Call the police! Notify the censors! James Bond has been caught smoking a cigar! I mean, who do we get in touch with? We need to send a letter at once to the Department of Role Model Development in the Hollywood Ministry of Socialist Realism! How dare those filmmakers and actors show someone smoking a cigar, we'll demand to know. That scene in the film Die Another Day in which actor Pierce Brosnan enjoys a stogie with some Cuban guys in Havana is a "deadly ploy by the tobacco industry," in the words of Britain's Action on Smoking and Health Group. It's a terrible role model for children, as the American Lung Association points out.
Thank God all the children are busy standing in 45-minute line-ups to see role model Harry Potter whiz around healthily on a magic broom, while their slightly elder siblings are standing in equally long queues to see role model Eminem beat the crap out of people in a Detroit ghetto while his drunk mother has sex with a teenaged boy. Otherwise, they might see James Bond smoking a cigar.
Some other things James Bond does, I've noticed, include speeding, drinking, drag-racing, casually shooting people dead, engaging in premarital and unprotected sex and unrealistically travelling all over the world in unwrinkled suits. But these dangerous and irresponsible behaviours do not appear to have elicited any comment from Mothers Against Drunk Driving, the gun-control lobby, Planned Parenthood, the automobile insurance industry or even the Christian Right. Nor have I heard a peep out of Britain's intelligence service, MI6. No one there is protesting that real spies have a fraction as much fun as James Bond and aren't remotely as good-looking as Pierce Brosnan.
Why no peeps and protests? Because all of these people, irrespective of their causes, understand that James Bond is a fantasy figure. You don't have to be Marshall bloody McLuhan to observe that Bond is about as plausible a role model for children as Star Trek's Data. He is an entertainment, and accusing him of smoking a cigar is no less preposterous than accusing Harry Potter of practising witchcraft. Are children now going to demand that snowy owls deliver the mail? No, they are not. Are adolescents going to demand that they, too, be allowed to become spies who drive Ferraris around hair-pin mountain roads at 90 m.p.h. before hang-gliding off the Matterhorn in a tuxedo?
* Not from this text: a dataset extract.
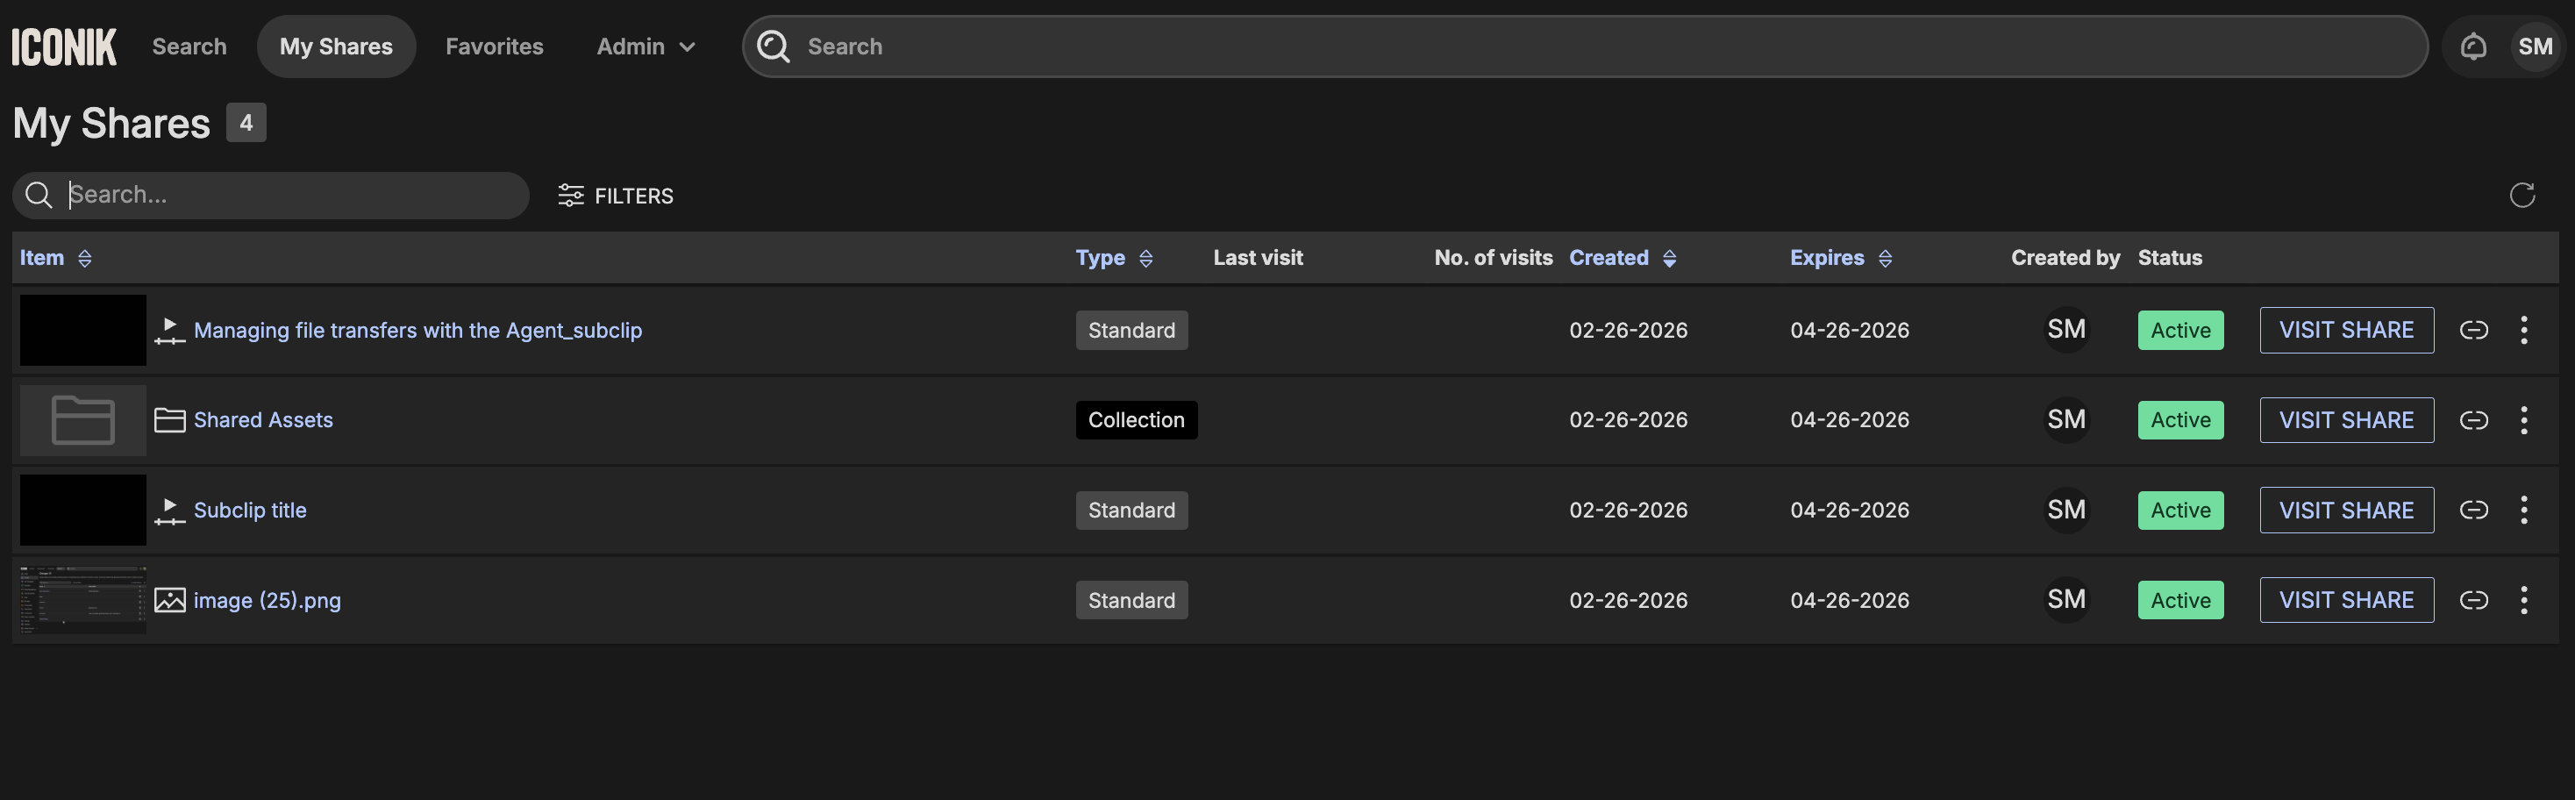The image size is (2575, 800).
Task: Click the My Shares search input field
Action: point(290,195)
What exactly is the anti-smoking lobby's ideal role model for children, at any rate? Eminem? He is the leading contender at the moment, as far as youth are concerned, because he articulates their sentiments of alienation, rather than their desire to spy on villains, and -- yay! -- he doesn't smoke. He just swears like Linda Blair in The Exorcist and gets busted for illegal gun possession. Is that OK? I am asking quite seriously.
How about Michael Jackson? He doesn't smoke, he just dangles infants out of windows and walks around with a disintegrating nose.
What if you have an alcoholic, anorexic actress who treats her entourage like dirt and can't read anything less facile than Cosmopolitan magazine? Would she do as a suitable role model for children if she thinks smoking is vile?
The problem, here, is that the anti-smoking lobby has completely lost perspective on the validity and sweep of their demands. It is one thing to demand that workplaces be free of second-hand smoke, and another thing entirely to demand that fictional characters in movies adopt an anti-smoking posture while continuing to indulge in every other vice known to humanity short of bestiality, which can only be found on video.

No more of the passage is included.